Petitioner contends that Rep. Act No. 9225 cheapens Philippine citizenship. He
avers that Sections 2 and 3 of Rep. Act No. 9225, together, allow dual allegiance
and not dual citizenship. Petitioner maintains that Section 2 allows all Filipinos,
either natural-born or naturalized, who become foreign citizens, to retain their
Philippine citizenship without losing their foreign citizenship. Section 3 permits
dual allegiance because said law allows natural-born citizens of the Philippines to
regain their Philippine citizenship by simply taking an oath of allegiance without
forfeiting their foreign allegiance.
The Office of the Solicitor General (OSG) claims that Section 2 merely declares as
a state policy that Philippine citizens who become citizens of another country shall

be deemed not to have lost their Philippine citizenship. The OSG further claims
that the oath in Section 3 does not allow dual allegiance since the oath taken by the
former Filipino citizen is an effective renunciation and repudiation of his foreign
citizenship. The fact that the applicant taking the oath recognizes and accepts the
supreme authority of the Philippines is an unmistakable and categorical affirmation
of his undivided loyalty to the Republic.

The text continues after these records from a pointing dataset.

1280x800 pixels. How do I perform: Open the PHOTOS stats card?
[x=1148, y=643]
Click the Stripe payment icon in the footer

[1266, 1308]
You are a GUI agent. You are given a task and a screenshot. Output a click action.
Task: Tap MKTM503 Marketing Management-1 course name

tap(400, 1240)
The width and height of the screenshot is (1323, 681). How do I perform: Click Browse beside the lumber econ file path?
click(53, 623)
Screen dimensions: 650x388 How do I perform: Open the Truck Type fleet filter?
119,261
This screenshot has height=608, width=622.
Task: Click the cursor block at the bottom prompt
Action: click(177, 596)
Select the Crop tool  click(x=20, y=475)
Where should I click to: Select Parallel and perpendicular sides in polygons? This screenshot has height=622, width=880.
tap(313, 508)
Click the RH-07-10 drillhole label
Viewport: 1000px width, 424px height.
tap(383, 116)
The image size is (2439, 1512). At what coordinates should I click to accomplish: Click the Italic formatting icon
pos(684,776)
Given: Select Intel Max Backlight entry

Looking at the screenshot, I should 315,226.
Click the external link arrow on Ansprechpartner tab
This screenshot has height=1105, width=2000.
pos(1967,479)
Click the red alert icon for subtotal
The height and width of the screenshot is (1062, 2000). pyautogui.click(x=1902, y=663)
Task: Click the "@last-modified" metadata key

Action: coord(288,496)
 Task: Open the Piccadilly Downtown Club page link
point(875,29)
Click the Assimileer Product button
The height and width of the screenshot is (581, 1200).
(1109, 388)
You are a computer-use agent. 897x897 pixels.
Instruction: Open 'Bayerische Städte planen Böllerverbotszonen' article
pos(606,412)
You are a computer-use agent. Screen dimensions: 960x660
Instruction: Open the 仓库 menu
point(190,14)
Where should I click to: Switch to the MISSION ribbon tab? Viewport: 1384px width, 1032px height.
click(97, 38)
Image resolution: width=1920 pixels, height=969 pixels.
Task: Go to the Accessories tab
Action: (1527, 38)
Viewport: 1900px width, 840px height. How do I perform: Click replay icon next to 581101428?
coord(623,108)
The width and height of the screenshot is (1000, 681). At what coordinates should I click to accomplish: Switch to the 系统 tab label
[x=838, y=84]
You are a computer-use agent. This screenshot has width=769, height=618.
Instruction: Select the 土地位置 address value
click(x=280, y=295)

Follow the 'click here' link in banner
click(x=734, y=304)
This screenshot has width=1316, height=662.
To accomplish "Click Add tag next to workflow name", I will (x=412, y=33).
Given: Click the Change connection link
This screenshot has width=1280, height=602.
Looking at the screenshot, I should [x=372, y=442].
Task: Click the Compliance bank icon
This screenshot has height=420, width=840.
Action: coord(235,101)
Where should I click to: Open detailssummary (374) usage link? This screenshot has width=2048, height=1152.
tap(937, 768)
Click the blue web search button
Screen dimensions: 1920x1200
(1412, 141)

From the excerpts of the legislative record, it is clear that the intent of the
legislature in drafting Rep. Act No. 9225 is to do away with the provision in
Commonwealth Act No. 63 which takes away Philippine citizenship from naturalborn Filipinos who become naturalized citizens of other countries. What Rep. Act
No. 9225 does is allow dual citizenship to natural-born Filipino citizens who have
lost Philippine citizenship by reason of their naturalization as citizens of a foreign
country. On its face, it does not recognize dual allegiance. By swearing to the
supreme authority of the Republic, the person implicitly renounces his foreign
citizenship. Plainly, from Section 3, Rep. Act No. 9225 stayed clear out of the
problem of dual allegiance and shifted the burden of confronting the issue of
whether or not there is dual allegiance to the concerned foreign country. What
happens to the other citizenship was not made a concern of Rep. Act No. 9225.
To begin with, Section 5, Article IV of the Constitution is a declaration of a policy
and it is not a self-executing provision. The legislature still has to enact the law on
dual allegiance. In Sections 2 and 3 of Rep. Act No. 9225, the framers were not
concerned with dual citizenship per se, but with the status of naturalized citizens
who maintain their allegiance to their countries of origin even after their
naturalization. Congress was given a mandate to draft a law that would set specific
parameters of what really constitutes dual allegiance. Until this is done, it would be
premature for the judicial department, including this Court, to rule on issues
pertaining to dual allegiance.
Petitioner misreads Mercado. That case did not set the parameters of what
constitutes dual allegiance but merely made a distinction between dual allegiance
and dual citizenship.
The doctrine of separation of powers demands no less. We cannot arrogate the duty
of setting the parameters of what constitutes dual allegiance when the Constitution
itself has clearly delegated the duty of determining what acts constitute dual
allegiance for study and legislation by Congress.